Данила неспешной походкой пошел к калитке. Неожиданно увидел быструю тень, отделившуюся от дома. Его на выходе догнала Лида. Они шли по улице молча. Девушка куталась в теплый серый платок из ангорской шерсти.
– Вот уезжаю я! – выдохнул останавливаясь Данила.
– А бог троицу любит, – потянулась она к нему губами.

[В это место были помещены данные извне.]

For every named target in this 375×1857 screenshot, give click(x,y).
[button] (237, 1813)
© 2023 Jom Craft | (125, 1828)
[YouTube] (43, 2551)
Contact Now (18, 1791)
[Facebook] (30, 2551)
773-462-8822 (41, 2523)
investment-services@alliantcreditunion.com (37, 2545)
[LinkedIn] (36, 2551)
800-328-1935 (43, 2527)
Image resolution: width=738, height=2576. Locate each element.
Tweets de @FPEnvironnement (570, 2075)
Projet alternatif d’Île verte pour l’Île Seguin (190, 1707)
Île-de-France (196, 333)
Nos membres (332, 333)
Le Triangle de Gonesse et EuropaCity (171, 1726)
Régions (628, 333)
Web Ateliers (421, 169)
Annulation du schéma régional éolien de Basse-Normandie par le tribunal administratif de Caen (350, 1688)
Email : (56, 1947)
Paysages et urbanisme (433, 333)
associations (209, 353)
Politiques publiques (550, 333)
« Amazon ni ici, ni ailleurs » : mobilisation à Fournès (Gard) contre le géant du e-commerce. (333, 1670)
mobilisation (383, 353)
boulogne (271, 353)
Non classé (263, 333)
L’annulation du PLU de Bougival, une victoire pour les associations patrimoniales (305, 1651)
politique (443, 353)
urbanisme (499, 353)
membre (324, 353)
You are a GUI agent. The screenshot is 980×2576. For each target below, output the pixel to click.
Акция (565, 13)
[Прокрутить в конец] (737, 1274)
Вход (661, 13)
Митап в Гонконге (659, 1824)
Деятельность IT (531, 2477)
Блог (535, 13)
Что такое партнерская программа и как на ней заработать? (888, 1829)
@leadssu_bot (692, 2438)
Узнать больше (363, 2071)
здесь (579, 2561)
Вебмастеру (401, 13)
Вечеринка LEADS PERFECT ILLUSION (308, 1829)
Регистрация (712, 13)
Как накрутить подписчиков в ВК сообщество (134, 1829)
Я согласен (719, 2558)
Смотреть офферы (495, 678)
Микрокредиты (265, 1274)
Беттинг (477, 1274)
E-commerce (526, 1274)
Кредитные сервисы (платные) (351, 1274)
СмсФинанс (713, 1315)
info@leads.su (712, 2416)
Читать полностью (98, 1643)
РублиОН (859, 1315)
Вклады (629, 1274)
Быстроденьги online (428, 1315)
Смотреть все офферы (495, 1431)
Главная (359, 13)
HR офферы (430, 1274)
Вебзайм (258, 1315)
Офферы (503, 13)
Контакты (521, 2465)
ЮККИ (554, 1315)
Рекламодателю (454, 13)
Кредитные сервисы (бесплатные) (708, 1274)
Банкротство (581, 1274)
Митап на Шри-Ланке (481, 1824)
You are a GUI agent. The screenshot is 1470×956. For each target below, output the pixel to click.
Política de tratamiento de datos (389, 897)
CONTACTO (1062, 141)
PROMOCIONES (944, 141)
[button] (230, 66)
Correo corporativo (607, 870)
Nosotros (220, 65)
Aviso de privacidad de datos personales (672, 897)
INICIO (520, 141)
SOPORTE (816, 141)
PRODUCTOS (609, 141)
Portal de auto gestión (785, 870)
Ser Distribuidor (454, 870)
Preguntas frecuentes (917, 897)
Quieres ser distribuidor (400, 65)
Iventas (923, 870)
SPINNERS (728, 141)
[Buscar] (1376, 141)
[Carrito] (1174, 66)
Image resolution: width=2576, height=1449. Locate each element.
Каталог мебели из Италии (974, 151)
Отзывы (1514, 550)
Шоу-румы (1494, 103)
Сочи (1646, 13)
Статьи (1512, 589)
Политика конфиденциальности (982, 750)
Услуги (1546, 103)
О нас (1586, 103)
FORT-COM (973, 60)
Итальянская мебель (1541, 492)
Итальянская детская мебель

Поцелуй был томный тягучий и очень горячий.
– Так получилось Лида!
Девушка была выпивши и расслаблена и льнула к нему всем телом, и он понимал, что она очень ждала его сегодня. Готовилась. И он думал об этом непрестанно. Он считал часы. И она считала. И все было бы у них ночью прекрасно и замечательно! Пожалуй, особенно замечательно. Они бы нашли, что‑то новое необычное. Потратили себя так, что зашли бы минус. Нащупали дно удовольствий, а может оседлали вершину. И все что случилось за столом, было большой нелепицей и ему так не хотелось уезжать в эту сырую прохладную ночь. Но сделать он ничего был не силах, и она понимала, что он не может и не просила, а только слезы изредка катились из ее глаз. Он не видел этого, только ощущал это по мокрым щекам и заложенному носу и легкому всхлипыванию.